Travis Nethercutt is a 6’3″ 242 pound 12th grade football player from little Osceola, Indiana. When he and his family originally started the recruiting process, they were thinking about the high levels of college sports.
“We were looking D1 and D2,” his Dad Glen told me. “We were adamant about it. We had no idea about NAIA could offer so many things. We didn’t know anything about NAIA. We were looking seriously at D1’s like Northern Illinois and Western Michigan and D2’s like St. Joseph. Dayton was in the mix. We visited around but when we got to Marian University that was where he fit in.” Marian University is in Indianapolis. The Knights won the NAIA national championship in 2012 with a 12-1 record. “A lot of people have no idea of the kind of talent that is at places like Marian,” said Glen.
In looking at their roster, their offensive line has players 6’5″ 300 and 6’4″ 270 and these guys can play. Their quarterback, Adam Wiese, was named all-conference twice in high school at Perry Meridian in Indianapolis and was all-state honorable mention. He was MVP of the North/South All-Star Game in Indiana as a 12th grader. Defensive back John Keevers, who made 18 tackles in the national championship game, was all-county and all-state at Roncalli High in Indianapolis.

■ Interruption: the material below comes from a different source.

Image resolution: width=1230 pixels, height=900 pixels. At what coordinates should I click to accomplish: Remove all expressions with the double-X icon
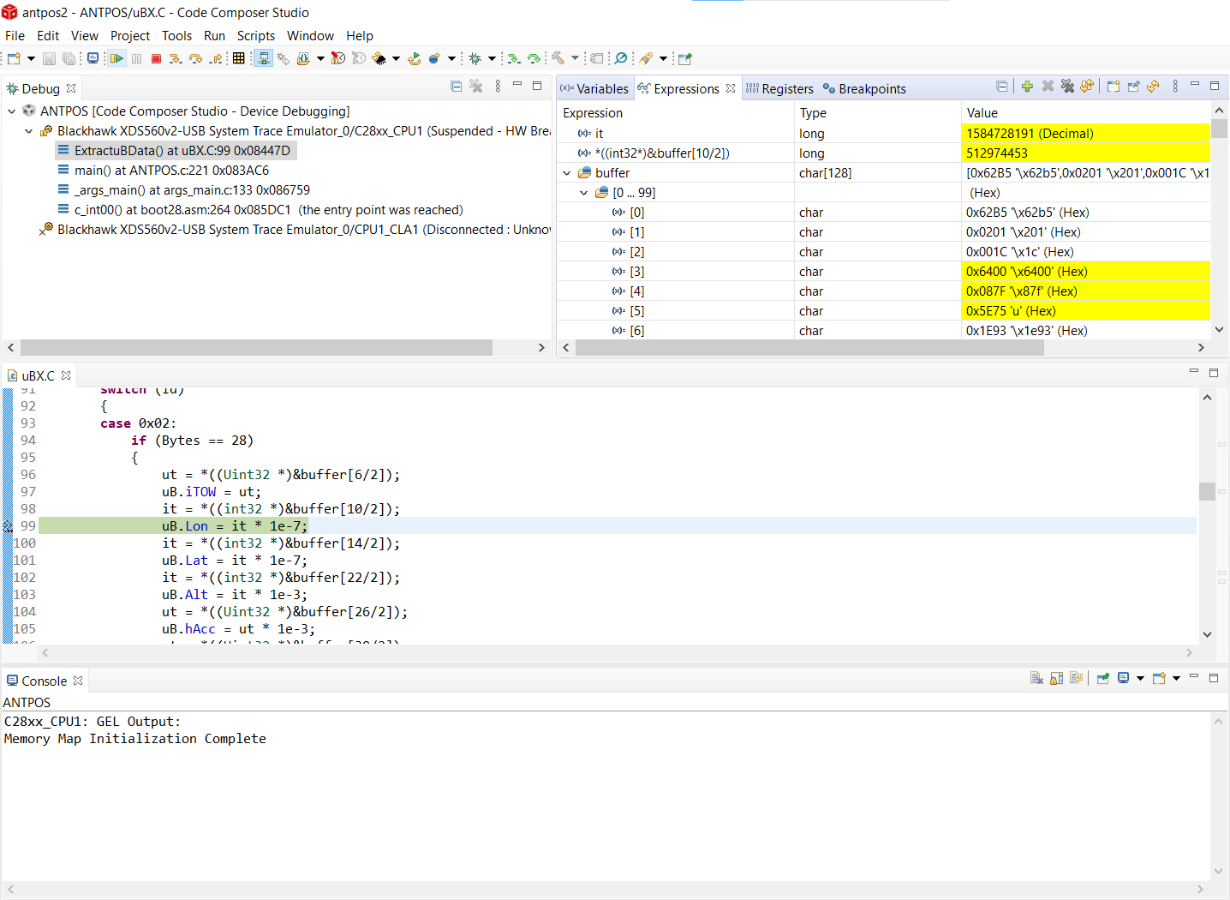[x=1067, y=86]
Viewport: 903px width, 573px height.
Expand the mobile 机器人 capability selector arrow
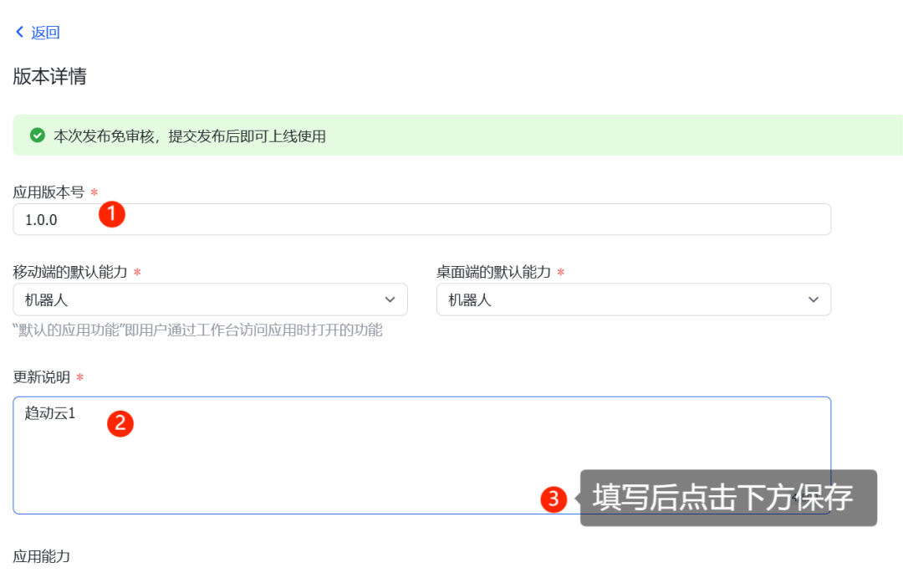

To say that their players could go way up the road and tear it up at Michigan and Michigan State is not true as those schools have players that usually at another level physically, but a huge misunderstanding many families have is not realizing the kind of talent and competitive players are at places like NAIA powers Marian and St. Francis in a sport such as football. As I have often said, if you take a typical normal sized high school in most parts of America, 85% of their athletes would have a hard time getting significant playing time at top NAIA programs, yet many think they project to play at a higher level. That is why it is critical to get a realistic evaluation from an objective third party. Glen told me over and over how NCSA not only gave Travis exposure, but guided them on the right camps and combines to go and what steps to take along the way.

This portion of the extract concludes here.